Wrongly so, it turns out. Through all the scratches and crackles on the crusty earliest cuts (1909-10), his compact, forward-placed tenor rides easily over one hurdle after another, salvaging from the technological smokescreen not just razor-sharp words but (in Lully, Bizet and Gounod) such vocal niceties as turns and grace notes. A great deal of oxygen must have gotten past that cigarette, to judge from this evidence, since the elegant, uninterrupted phrases sometimes reach astonishing lengths.
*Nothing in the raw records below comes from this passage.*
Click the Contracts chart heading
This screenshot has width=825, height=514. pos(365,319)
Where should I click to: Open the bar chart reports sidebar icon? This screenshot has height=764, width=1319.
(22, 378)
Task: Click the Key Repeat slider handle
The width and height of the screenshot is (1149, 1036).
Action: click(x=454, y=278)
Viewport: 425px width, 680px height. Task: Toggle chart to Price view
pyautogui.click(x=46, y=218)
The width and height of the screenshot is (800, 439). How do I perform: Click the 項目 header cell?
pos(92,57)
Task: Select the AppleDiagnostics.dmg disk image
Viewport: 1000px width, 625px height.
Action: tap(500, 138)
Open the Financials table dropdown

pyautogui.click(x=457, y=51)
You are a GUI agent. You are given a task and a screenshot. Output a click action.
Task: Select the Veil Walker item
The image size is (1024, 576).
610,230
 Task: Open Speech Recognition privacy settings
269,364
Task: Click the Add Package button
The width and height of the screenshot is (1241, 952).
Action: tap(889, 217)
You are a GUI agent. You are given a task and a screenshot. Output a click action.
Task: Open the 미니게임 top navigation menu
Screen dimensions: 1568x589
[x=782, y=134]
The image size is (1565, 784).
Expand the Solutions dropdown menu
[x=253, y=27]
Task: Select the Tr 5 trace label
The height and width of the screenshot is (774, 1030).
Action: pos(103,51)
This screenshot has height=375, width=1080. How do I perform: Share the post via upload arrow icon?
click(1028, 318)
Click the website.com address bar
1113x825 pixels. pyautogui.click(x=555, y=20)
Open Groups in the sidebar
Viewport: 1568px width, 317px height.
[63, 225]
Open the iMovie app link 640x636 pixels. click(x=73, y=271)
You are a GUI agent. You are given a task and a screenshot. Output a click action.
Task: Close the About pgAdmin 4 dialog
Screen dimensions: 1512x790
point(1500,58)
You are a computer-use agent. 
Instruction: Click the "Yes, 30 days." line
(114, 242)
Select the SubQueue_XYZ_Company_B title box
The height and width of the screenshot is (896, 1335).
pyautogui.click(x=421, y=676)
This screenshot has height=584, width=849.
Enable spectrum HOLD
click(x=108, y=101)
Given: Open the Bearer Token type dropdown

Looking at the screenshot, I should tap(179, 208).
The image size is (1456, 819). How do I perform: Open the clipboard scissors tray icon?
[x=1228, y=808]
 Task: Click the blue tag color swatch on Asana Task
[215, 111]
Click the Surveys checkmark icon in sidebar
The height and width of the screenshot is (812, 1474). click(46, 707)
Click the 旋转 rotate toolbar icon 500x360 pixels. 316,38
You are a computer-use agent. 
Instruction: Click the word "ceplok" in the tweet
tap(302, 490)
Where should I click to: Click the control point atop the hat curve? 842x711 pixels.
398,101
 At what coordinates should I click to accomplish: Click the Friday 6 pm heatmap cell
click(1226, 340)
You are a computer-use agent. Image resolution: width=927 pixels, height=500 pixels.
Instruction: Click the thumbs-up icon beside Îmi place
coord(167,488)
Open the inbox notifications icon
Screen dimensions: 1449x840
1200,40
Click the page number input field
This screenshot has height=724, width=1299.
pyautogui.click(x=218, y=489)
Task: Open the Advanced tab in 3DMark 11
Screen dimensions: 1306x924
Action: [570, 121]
True, the scale and size of the tone have very clear limits, so Hahn bottoms out even in the limited range of his "Offrande" and "L'heure exquise," and his work in later decades includes a few mishaps. Historical completeness in this case invites invidious comparison by offering dual takes of a few songs a decade or more apart.
Whatever the technical limitations, though, these Hahn vocals -- in his own as well as others' works -- are highly charged performances, not just finely sculpted where the phrases are concerned but mercurial, seemingly spontaneous and infectious. This has everything to do with his irrepressible charm and wit, but also with the firm grounding of a musician who was also an opera conductor of some repute.
Hahn at the keyboard, whether accompanying himself or others, seemed to think in terms of extended sentences, entire ...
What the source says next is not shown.